Ребята с соседних полков и дивизионов стали лазать за ними, собирая букеты для девчонок из медсанбатов и телефонисток. Меня возмущала эта безрассудная, рискованная, никому не нужная романтика и сентиментальщина. Я возмущался долго, до тех пор, пока сам не полез на нейтральную полосу за цветами. Я почему-то решил, что если соберу букет, то найдется Ольга.

Было жарко. Пахло травой и цветами. Верещали кузнечики и выпрыгивали из травы под самым носом, И сколько в траве копошилось разных козявок, жучков и червячков!

Большой букет увядал в моей землянке, а Ольга не находилась. Тогда я полез во второй раз и набрал букет для Веры в память за подаренный пистолет.

Вера растерянно отшатнулась, взяла букет словно мину, понюхала, покраснела и призналась, что ей еще никто никогда не дарил цветы. Это правда. Когда мы росли, то почему-то считали мещанством одеваться по моде и дарить девушкам цветы.

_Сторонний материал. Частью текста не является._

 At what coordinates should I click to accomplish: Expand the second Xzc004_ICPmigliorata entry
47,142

Л сейчас считалось доблестью поднести цветы, добытые с нейтральной полосы. И я тоже еще раз за ними поползу — ни для кого, просто так, за цветами.

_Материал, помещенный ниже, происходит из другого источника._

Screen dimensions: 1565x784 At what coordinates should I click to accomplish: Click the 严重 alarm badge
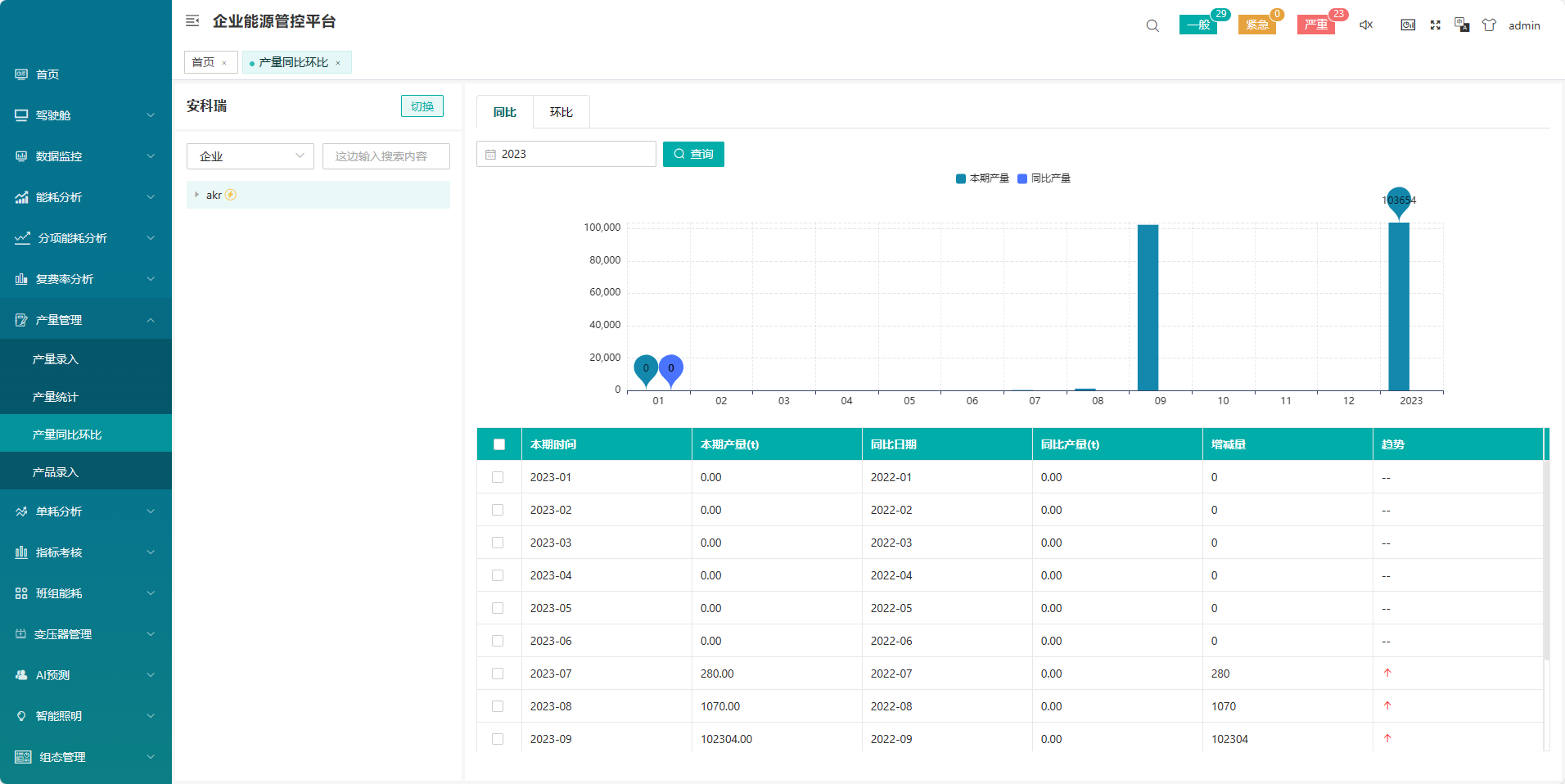[x=1315, y=25]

Недавно командир батареи послал меня выбрать огневую позицию для стрельбы прямой наводкой из боевых порядков пехоты. Короче говоря, для стрельбы по танкам. И хотя на нашем участке фронта сравнительно тихо, противник, вероятно, что-то замышляет. Сейчас ему не до нас — он штурмует Севастополь, но командование наше, видимо, что-то чувствует. Везде строятся дополнительные оборонительные сооружения, запасные позиции, выкладываются новые полосы минных полей.

Я решил, что наиболее подходящее место — где Московское шоссе переваливает через высоту. Туда быстрее и легче подтащить паши неуклюжие пушки.

Шоссе из Ленинграда прямой стрелой упирается в Пулково, йотом делает поворот, идет на восток по склону горы и переваливает через ее гребень.